Life, however, had other plans, and I married into the military. Two and a half years ago I said goodbye to my family, my friends, job and my plan and moved to Anchorage, Alaska. Pretty quickly the reality sank in that moving every few years and being a trainer might not work. I took a job working in advertising for a hunter jumper publication, clinging to the people I met through work to feel “relevan.t” I felt like I was failing and letting my parents, my husband and my college degree down by not being a big trainer or rider.
I saw photos of friends showing at HITS and other big horse shows, while I only managed to make it to one show in Alaska my first year here. Last spring I left my job and COVID hit, canceling all three USEF rated horse shows in the state. Life was hectic, and I had barely jumped my horse all summer when it hit me: I was riding and enjoying my time with my horse, in a way I had not for years. Despite not showing or jumping, it did not feel like anything was missing in my life.
I told my husband that I wasn’t sure if I wanted to jump or show anymore, a week or so later I told my parents. I was pretty scared to tell them — I felt like I was letting them down. To my surprise, no one was upset. They just wanted me to be happy and it didn’t matter if that came with ribbons or not. As I had the conversation with them, I realized that in my quest to be the best rider, to be a trainer, I had completely lost sight of why I began riding in the first place. When I started, I loved riding because I absolutely LOVE animals, and horses just always felt extra special to me. I enjoyed the 4-H shows I did prior to my hunter jumper focus because they were mostly about enjoying time with my friends and my horse.
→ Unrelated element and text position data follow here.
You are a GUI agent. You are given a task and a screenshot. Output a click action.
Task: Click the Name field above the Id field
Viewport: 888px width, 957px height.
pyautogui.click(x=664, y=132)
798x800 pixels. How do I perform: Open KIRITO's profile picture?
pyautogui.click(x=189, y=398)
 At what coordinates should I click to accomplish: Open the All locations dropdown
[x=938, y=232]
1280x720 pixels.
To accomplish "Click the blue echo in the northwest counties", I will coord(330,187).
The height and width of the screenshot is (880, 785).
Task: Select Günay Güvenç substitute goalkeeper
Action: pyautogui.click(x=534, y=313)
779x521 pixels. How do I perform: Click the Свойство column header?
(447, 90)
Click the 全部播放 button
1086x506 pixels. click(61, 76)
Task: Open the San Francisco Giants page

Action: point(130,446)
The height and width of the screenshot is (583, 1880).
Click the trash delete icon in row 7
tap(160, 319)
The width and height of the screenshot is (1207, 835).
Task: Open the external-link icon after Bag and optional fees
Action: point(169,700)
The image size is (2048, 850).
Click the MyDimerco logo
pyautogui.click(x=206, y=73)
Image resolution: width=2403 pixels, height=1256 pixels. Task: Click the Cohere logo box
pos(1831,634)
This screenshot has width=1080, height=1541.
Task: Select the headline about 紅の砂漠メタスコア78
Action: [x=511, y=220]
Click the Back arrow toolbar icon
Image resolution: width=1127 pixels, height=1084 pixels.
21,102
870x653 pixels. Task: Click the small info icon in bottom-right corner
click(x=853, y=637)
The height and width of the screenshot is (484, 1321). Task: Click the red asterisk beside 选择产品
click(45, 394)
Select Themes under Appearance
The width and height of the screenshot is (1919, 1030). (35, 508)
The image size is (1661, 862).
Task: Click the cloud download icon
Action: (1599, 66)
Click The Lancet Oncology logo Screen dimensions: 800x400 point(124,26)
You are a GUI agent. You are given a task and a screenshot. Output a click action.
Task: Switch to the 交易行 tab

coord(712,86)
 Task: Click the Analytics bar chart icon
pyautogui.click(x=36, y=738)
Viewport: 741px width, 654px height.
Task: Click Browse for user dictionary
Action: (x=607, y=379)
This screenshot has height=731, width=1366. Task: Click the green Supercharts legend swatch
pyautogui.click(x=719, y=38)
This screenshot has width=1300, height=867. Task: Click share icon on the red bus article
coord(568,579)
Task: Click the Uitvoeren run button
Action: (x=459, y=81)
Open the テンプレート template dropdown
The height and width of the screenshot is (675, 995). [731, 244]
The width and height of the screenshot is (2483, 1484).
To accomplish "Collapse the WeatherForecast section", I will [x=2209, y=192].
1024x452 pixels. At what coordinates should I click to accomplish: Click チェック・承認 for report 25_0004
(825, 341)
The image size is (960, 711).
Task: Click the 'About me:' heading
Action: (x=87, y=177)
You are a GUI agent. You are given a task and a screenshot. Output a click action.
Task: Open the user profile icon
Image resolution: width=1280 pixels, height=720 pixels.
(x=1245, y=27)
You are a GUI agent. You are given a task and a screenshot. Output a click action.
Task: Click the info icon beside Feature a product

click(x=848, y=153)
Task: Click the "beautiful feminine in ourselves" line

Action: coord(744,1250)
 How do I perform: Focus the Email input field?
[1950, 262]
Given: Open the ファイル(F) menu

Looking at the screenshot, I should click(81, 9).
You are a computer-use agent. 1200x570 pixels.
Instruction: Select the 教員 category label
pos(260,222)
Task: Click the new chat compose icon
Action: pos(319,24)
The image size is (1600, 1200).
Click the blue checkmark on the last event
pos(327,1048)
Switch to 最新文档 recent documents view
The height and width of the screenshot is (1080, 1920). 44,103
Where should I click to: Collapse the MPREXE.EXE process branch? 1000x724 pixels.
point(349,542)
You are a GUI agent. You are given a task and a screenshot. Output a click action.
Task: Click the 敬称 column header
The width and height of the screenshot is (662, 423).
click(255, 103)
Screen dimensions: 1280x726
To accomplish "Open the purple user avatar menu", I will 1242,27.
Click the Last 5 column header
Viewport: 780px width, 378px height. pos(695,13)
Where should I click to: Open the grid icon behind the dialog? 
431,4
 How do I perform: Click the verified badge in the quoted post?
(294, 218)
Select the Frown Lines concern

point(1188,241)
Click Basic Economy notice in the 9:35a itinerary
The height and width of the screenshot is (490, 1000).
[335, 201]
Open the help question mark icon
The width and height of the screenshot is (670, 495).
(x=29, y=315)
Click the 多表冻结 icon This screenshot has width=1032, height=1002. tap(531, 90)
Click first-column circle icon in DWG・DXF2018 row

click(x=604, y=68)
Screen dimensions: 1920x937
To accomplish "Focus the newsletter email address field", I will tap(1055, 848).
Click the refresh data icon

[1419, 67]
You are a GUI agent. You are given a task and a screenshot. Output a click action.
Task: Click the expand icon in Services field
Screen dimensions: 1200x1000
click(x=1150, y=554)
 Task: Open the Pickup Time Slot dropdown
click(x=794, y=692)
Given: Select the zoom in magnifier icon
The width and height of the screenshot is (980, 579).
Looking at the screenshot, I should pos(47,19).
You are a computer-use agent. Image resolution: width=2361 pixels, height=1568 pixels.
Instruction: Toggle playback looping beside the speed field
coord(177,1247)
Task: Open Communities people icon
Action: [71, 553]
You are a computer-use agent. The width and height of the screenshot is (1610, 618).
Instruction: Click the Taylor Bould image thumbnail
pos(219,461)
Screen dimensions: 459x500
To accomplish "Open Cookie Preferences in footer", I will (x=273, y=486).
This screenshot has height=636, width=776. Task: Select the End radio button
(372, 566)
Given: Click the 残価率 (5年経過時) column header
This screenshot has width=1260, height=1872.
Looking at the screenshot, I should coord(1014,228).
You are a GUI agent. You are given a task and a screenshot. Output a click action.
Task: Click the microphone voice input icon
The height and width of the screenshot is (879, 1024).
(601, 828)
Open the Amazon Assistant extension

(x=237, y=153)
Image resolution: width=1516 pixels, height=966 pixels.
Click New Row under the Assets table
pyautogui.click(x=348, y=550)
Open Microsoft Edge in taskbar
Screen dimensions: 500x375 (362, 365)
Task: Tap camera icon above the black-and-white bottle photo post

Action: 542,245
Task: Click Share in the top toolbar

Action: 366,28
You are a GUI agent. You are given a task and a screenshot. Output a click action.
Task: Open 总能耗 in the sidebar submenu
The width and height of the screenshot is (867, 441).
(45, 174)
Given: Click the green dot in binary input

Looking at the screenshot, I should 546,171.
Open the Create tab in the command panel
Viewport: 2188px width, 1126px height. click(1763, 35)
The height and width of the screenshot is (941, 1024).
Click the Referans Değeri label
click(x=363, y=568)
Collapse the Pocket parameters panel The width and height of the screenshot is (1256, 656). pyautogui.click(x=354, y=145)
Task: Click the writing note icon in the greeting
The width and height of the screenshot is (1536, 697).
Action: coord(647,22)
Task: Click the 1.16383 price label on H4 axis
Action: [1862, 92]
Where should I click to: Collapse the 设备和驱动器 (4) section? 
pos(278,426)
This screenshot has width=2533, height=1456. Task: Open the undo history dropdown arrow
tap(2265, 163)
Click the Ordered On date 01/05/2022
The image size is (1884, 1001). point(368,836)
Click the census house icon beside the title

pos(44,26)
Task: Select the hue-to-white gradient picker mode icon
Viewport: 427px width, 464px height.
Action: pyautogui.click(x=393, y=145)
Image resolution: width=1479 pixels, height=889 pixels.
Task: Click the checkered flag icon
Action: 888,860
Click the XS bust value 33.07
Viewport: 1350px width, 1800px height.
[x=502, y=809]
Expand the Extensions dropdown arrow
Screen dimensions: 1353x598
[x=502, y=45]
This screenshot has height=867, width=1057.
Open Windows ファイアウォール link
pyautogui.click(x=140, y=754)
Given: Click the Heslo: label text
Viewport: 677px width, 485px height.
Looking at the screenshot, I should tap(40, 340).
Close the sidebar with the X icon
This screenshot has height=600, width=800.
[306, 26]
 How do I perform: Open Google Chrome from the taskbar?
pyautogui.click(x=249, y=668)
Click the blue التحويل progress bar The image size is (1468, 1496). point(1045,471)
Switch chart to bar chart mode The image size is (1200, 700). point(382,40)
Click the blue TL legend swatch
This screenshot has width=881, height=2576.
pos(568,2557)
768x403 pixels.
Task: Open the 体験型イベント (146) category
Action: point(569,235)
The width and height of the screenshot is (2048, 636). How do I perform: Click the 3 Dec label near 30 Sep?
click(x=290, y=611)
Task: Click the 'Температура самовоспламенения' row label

In December my heart horse passed away very suddenly. While he and I had not stepped into a show ring for many, many years, losing the horse who had built me into the hunter jumper rider I am today sent me spiraling back as I looked at photos and videos of our time together in the show ring. But as I looked at the photos of the last few years of his life in retirement, I realized how precious those memories were to me — the bareback walks down my parent’s half mile long dirt road driveway, the hours spent just grooming him or grazing him. It was the moments I felt sad or scared and just sat with him and all my problems went away, those memories meant too much more than the ribbons we had won. I didn’t miss the horse show glory, I missed my horse.
I then looked at my little gelding I have now. While I had visions of hunter derbies in my head when I bought him, his quirky lead changes and sassy personality don’t exactly lend themselves to the hunter ring. But I wouldn’t change that sass for anything. It challenges me to work harder and be a better rider. He is a jack of all trades, master of none, and with that he has challenged me to let go of the ribbons I chased and helps me honor the young girl who fell in love with horses.
As we grow up, I often find we lose sight of the “why” behind our passions. Moving to Alaska stripped me of many of my horse related goals and plans, but it has brought me back to my roots and reminded me of my “why.” Nothing feels better than going to the barn and just enjoying time with my horse, just the way the little girl who fell in love with horses all those years ago did.